■ **Written exercise**
Please retype all of the records below line by line, with no change to any wording, number, or punctuation.

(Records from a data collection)
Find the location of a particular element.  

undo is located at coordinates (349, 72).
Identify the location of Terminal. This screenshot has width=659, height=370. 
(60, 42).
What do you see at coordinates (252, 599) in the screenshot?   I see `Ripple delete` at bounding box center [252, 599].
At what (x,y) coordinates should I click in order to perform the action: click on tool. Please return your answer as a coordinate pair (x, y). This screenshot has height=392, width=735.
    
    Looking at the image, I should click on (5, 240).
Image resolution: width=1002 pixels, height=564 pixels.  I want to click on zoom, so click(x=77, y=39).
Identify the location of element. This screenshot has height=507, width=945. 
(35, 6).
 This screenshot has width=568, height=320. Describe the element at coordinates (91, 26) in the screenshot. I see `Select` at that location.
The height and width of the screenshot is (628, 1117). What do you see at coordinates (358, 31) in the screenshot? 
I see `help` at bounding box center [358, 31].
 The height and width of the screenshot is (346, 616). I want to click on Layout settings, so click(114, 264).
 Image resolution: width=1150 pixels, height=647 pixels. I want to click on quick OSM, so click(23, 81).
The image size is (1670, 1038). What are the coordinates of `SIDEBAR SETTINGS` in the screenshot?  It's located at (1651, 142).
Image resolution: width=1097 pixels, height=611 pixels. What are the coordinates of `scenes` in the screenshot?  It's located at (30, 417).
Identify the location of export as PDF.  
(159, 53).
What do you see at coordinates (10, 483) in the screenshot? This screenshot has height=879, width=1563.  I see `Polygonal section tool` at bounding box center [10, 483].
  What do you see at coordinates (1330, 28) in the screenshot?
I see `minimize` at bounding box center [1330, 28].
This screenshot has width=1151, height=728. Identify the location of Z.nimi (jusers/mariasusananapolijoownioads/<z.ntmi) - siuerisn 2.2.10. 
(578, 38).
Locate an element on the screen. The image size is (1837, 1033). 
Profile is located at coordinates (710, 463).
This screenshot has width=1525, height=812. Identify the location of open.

■ **Worked solution**
Find the location of a particular element.  

undo is located at coordinates (349, 72).
Identify the location of Terminal. This screenshot has width=659, height=370. 
(60, 42).
What do you see at coordinates (252, 599) in the screenshot?   I see `Ripple delete` at bounding box center [252, 599].
At what (x,y) coordinates should I click in order to perform the action: click on tool. Please return your answer as a coordinate pair (x, y). This screenshot has height=392, width=735.
    
    Looking at the image, I should click on (5, 240).
Image resolution: width=1002 pixels, height=564 pixels.  I want to click on zoom, so click(x=77, y=39).
Identify the location of element. This screenshot has height=507, width=945. 
(35, 6).
 This screenshot has width=568, height=320. Describe the element at coordinates (91, 26) in the screenshot. I see `Select` at that location.
The height and width of the screenshot is (628, 1117). What do you see at coordinates (358, 31) in the screenshot? 
I see `help` at bounding box center [358, 31].
 The height and width of the screenshot is (346, 616). I want to click on Layout settings, so click(114, 264).
 Image resolution: width=1150 pixels, height=647 pixels. I want to click on quick OSM, so click(23, 81).
The image size is (1670, 1038). What are the coordinates of `SIDEBAR SETTINGS` in the screenshot?  It's located at (1651, 142).
Image resolution: width=1097 pixels, height=611 pixels. What are the coordinates of `scenes` in the screenshot?  It's located at (30, 417).
Identify the location of export as PDF.  
(159, 53).
What do you see at coordinates (10, 483) in the screenshot? This screenshot has height=879, width=1563.  I see `Polygonal section tool` at bounding box center [10, 483].
  What do you see at coordinates (1330, 28) in the screenshot?
I see `minimize` at bounding box center [1330, 28].
This screenshot has width=1151, height=728. Identify the location of Z.nimi (jusers/mariasusananapolijoownioads/<z.ntmi) - siuerisn 2.2.10. 
(578, 38).
Locate an element on the screen. The image size is (1837, 1033). 
Profile is located at coordinates (710, 463).
This screenshot has width=1525, height=812. Identify the location of open.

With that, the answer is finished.